Das Zusammenspiel von Regen, Sonnenschein und Temperaturen waren in 2010/2011 ideal für eine rapide Ausbreitung des Kaffeeblatt-Rostpilz. Nicht zu kalt. Nicht zu heiß. Wie ein »Waldbrand« konnte sich der Pilz verbreiten. Die Pflanzen sind größtenteils so stark angegriffen, dass sie entweder bis auf 20 cm über den Stumpf abgeholzt oder komplett ersetzt werden müssen. Fungizide helfen nur im frühen Stadium des Pilzbefalls. Betroffen sind die am meisten verbreiteten Varietäten Caturra und Bourbon.
Eine Revitalisierung braucht je nach Anbauhöhe ein bis 2 Jahre Zeit. Aktuell werden neue Hybride entwickelt, die gegen den Pilz resistent sind. Resistente Kaffeepflanzen sind u.a. Robusta und Catimor. Aber keine Qualitätsalternative zu den beiden o.a.
Die Maßnahmen (finanzielle Unterstützung) seitens der Regierung scheinen nach Einschätzung von ANACAFÉ noch deutlich Potenzial nach oben zu haben. Nach Meinung einiger Kaffee-Experten großer und erfolgreicher Plantagen, die namentlich nicht genannt werden, wird das Problem seitens der Regierung aber eher ausgeblendet oder will nicht gesehen werden … »Kaffeerost haben wir schon immer gehabt«. Anhand der Zahlen ist das eine fatale Fehleinschätzung. Kaffee ist nach Textilien wohl das zweitwichtigste Exportgut für Guatemala.

ANALABOR

Im Analabor

Im »Analabor« hatten wir anschließend ausführlich Gelegenheit mit den Analysten über die Kaffee-krankheit zu sprechen. Eine Art Krebsgeschwür, das sehr schwer in den Griff zu bekommen ist.
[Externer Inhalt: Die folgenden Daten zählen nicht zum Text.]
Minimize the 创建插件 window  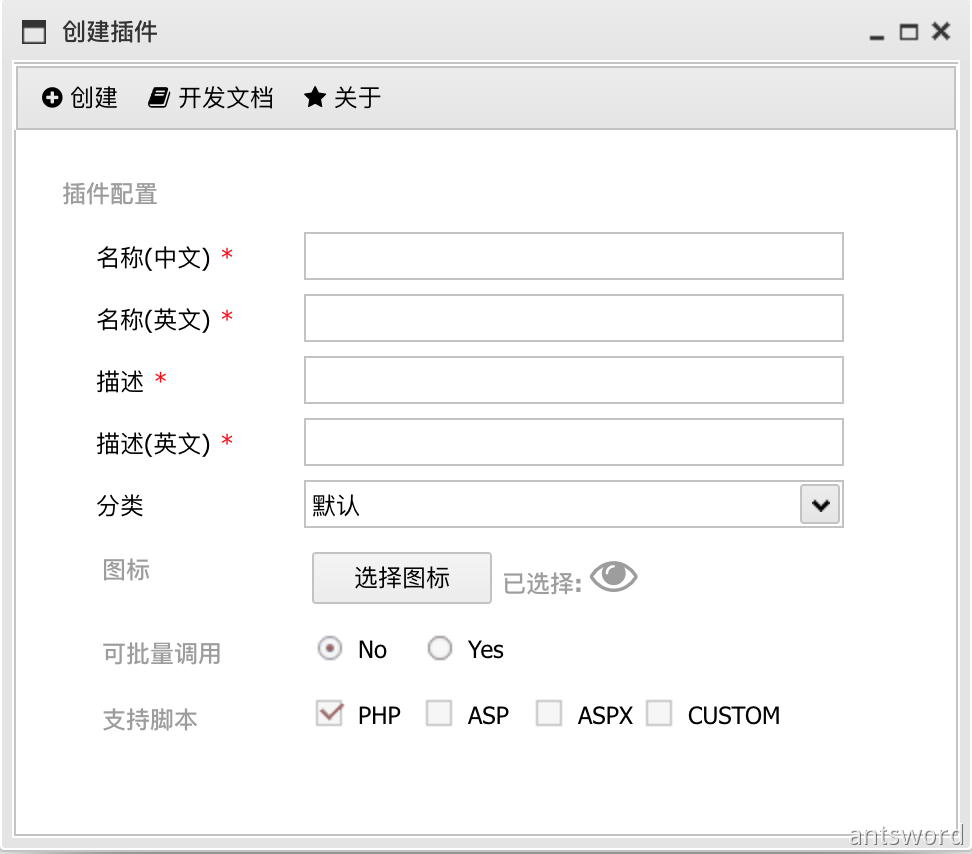click(x=877, y=34)
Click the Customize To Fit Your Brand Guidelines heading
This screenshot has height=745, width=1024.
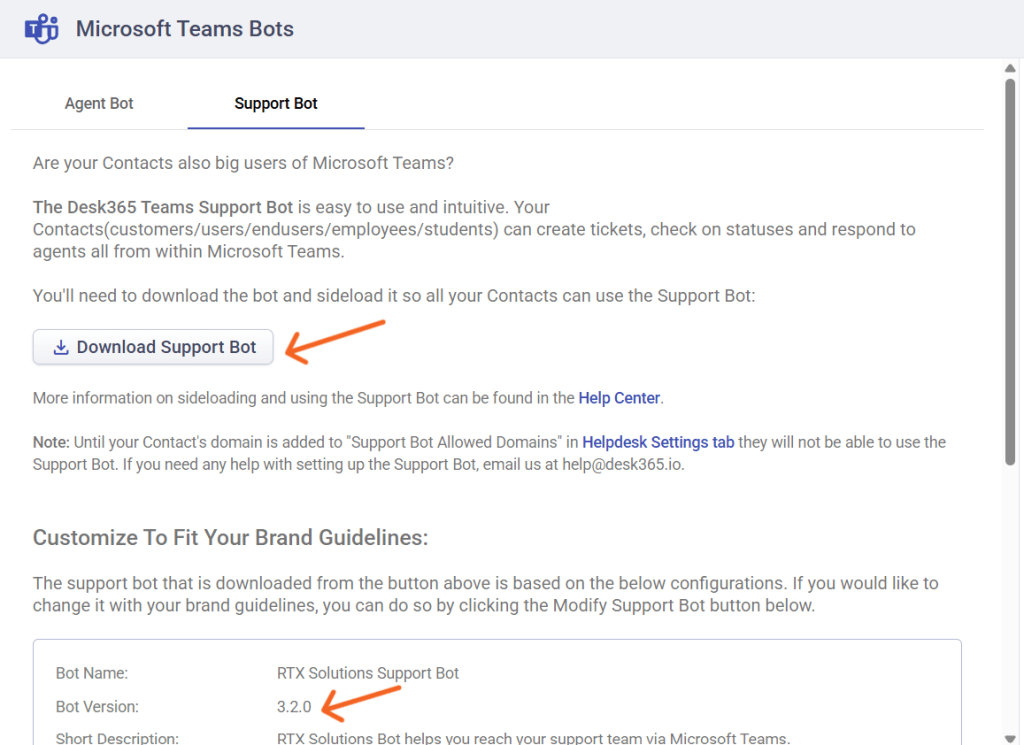tap(230, 538)
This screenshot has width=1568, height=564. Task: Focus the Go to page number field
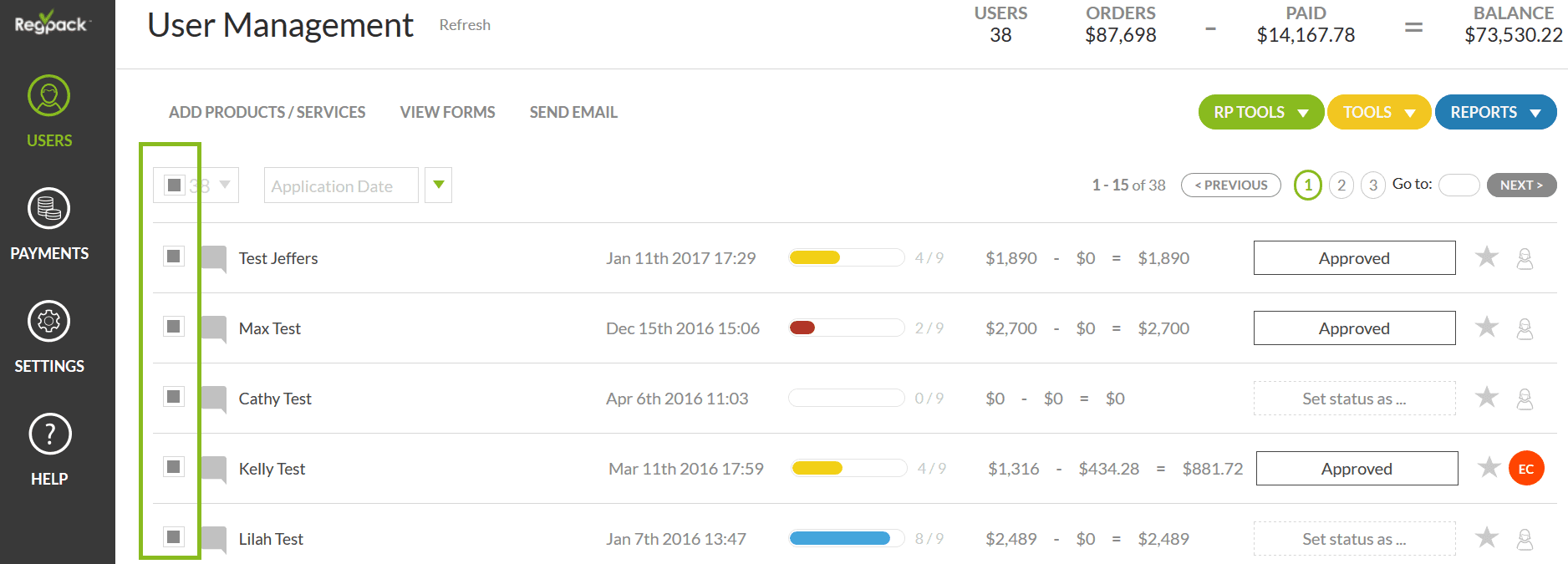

In den folgenden Tagen bekamen wir noch Gelegenheit auf den einzelnen Farmen mit den Eignern über die Seuche und deren Einschätzung zu sprechen.

Amazing Cupping: Verkostung von Kaffees aus 8 unterschiedlichen Mikroklimata-Zonen
Im Anacafé »Untersuchungslabor für Sensorik« wurden wir eingeladen Repräsentanten aus den 8 Spezialitätenkaffee-Regionen des Landes zu verkosten.

ANACAFÉ - Untersuchungslabor für Sensorik

ANACAFÉ – Untersuchungslabor für Sensorik

Fünf Kaffee-Cups pro Region wurden aufgebrüht. Nach vier Minuten wurde die Kruste aufgebrochen und intensiv geschnuppert. Erst nach 12 bis 15 Minuten ist das Getränk, nach Auffassung der Anacafé Senorik-Experten, so heruntergekühlt, dass es die optimale Trinktemperatur zur Analyse hat. Innerhalb von maximal 30 Minuten sollte dann das Tasting abgeschlossen sein.

Anacafé Sensorik Team

Anacafé Sensorik Team

Die Süsse/Sweetness schmeckt man vorne an der Zunge. Die Säure/Acidity an den Zungenseitenrändern. Die Intensität des Körpers/Body beim Abgang am Hals und die Aromen/Flavours am Gaumen über die Nase.